Developing a highly efficient 4-hydroxyphenylacetate-3-hydroxylase for salvianic acid A synthesis by computer-aided molecular modification

Salvianic acid A (SAA) is a catechol compound known for its diverse physiochemical functions and has significant applications in the food and pharmaceutical industries. 4-Hydroxyphenylacetate-3-hydroxylase (4HPA3H) is a critical enzyme for SAA biosynthesis, and improving its activity towards p-hydroxyphenyllactate acid (4HPLA) is essential for highly efficient SAA production in stable biosynthetic pathways. To address this, the distal site and loops of the substrate pocket were modified to improve 4HPA3H catalytic activity towards 4HPLA using computer-aided molecular modification methods.
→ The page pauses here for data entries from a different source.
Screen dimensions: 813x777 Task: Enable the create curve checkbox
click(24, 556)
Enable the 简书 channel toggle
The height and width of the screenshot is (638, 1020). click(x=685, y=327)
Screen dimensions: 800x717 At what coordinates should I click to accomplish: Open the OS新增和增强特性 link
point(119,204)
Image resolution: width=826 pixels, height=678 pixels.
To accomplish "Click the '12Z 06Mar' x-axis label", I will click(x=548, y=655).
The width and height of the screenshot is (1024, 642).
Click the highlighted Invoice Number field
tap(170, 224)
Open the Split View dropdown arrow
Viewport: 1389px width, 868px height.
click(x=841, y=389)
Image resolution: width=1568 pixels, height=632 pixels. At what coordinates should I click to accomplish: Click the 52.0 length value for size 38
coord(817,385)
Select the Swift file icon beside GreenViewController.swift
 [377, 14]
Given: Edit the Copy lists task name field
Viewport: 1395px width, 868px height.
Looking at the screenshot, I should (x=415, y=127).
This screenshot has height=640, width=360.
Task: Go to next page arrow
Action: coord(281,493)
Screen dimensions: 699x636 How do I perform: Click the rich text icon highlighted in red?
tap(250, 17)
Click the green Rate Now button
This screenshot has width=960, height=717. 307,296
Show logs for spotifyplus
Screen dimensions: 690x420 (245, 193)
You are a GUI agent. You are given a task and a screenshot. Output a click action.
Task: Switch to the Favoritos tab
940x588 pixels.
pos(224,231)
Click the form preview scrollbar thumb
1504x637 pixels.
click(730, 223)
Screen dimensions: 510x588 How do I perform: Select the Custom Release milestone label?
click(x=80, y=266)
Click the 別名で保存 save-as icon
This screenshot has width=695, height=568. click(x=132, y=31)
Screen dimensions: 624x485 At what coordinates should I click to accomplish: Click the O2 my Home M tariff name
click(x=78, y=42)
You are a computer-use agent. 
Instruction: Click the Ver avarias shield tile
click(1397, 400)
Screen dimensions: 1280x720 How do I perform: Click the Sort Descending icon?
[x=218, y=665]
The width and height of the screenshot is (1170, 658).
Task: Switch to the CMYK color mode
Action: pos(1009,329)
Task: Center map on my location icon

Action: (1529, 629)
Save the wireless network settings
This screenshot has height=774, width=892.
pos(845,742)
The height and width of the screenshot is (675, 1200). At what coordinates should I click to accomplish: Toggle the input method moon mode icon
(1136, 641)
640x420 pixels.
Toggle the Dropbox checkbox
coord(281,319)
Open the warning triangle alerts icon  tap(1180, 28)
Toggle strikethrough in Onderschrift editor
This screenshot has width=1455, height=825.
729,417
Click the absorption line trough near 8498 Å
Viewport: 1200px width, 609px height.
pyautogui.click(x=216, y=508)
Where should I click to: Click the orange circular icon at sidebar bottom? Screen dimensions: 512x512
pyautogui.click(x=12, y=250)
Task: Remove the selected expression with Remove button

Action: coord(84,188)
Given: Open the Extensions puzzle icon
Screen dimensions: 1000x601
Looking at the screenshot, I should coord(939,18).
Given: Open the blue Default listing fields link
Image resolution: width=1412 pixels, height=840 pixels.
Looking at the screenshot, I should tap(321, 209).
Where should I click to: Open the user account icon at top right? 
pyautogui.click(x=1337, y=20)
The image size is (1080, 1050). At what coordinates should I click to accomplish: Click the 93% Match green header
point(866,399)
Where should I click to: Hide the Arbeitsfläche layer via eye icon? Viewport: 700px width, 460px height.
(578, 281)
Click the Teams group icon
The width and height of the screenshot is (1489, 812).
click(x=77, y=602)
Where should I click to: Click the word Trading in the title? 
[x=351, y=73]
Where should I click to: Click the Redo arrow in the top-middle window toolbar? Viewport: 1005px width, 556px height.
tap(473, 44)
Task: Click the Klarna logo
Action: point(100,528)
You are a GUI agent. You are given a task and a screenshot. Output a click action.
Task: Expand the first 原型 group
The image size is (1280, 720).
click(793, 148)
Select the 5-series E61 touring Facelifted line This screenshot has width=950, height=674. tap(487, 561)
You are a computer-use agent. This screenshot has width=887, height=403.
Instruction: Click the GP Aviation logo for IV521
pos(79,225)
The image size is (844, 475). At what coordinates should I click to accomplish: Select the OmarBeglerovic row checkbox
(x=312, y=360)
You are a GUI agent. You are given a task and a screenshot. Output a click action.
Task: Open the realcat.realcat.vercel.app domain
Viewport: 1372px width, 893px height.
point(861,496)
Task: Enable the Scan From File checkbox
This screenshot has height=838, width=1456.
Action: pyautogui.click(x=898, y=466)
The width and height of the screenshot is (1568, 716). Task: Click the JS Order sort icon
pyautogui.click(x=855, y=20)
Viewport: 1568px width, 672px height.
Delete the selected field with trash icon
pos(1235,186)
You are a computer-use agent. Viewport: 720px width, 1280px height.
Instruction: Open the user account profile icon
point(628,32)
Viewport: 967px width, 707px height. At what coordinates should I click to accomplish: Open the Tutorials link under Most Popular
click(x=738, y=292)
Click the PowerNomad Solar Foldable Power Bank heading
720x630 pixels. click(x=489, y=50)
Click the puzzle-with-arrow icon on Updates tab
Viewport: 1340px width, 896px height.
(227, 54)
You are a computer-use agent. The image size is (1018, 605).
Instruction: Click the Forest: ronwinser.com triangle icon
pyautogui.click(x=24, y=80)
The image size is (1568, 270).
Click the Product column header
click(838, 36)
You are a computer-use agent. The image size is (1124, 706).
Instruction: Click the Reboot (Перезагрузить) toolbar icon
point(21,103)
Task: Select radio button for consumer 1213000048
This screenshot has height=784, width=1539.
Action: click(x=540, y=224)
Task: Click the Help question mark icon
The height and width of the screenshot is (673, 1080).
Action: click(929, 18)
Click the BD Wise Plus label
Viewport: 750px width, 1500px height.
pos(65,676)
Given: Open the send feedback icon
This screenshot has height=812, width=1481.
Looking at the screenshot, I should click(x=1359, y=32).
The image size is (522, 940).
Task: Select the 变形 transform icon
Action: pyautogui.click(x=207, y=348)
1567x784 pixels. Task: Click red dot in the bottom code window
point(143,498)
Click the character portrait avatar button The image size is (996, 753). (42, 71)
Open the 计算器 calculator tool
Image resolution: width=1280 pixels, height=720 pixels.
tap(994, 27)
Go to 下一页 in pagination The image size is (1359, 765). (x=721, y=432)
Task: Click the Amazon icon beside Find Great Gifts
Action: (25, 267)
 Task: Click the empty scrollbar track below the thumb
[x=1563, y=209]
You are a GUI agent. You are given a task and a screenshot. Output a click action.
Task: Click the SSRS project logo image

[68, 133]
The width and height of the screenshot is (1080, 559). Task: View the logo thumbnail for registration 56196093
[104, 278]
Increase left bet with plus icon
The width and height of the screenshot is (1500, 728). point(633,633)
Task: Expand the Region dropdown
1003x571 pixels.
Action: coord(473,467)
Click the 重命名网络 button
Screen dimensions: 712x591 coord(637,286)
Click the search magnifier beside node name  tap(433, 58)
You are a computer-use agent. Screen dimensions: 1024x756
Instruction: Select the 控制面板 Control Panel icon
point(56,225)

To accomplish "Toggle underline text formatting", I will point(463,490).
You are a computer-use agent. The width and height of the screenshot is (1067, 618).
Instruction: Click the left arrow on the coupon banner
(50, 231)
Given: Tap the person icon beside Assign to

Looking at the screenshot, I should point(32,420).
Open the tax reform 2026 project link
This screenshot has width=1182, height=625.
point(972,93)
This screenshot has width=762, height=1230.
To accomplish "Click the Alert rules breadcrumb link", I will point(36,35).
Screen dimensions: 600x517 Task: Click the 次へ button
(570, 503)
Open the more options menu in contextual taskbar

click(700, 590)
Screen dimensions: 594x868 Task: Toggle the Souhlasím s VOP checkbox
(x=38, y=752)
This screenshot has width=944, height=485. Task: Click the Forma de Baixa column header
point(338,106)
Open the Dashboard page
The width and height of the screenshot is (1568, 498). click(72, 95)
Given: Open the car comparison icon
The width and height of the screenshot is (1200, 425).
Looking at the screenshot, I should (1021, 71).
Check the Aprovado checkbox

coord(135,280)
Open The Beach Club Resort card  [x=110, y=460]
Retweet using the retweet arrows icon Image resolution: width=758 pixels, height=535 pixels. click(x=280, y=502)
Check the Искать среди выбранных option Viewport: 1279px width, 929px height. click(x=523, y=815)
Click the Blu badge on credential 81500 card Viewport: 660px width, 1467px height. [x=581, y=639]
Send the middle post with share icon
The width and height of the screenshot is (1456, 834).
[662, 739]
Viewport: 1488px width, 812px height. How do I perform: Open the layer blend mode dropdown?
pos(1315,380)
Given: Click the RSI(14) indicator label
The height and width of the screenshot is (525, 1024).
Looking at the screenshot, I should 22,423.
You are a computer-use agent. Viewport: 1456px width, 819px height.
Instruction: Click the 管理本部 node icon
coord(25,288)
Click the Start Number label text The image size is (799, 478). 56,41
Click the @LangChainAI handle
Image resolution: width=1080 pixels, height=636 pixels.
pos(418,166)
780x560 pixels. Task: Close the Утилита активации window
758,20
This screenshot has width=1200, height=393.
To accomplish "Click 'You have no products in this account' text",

As a result, we identified and mutated two critical sites in EcHpaB, a 4HPA3H monooxygenase from Escherichia coli: T398, a substrate loop site, and M205, a distal site. The mutants M205F, T398S, and M205F/T398S enabled 2.51-, 2.07-, and 2.20-fold increases in catalytic efficiency (kcat/Km towards 4HPLA), respectively. Molecular dynamics simulations showed that the overall decreased flexibility of the substrate pocket loop in EcHpaB might help improve the enzyme's catalytic activity for 4HPLA. Owing to the T398 site in the substrate pocket coming from another monomer, molecular modification of EcHpaB with multi-monomer interactions was also worthy of attention. These findings not only enhanced the biosynthetic efficiency of SAA but also provided insights into enzyme distal site modification and the engineering of multi-monomer enzymes.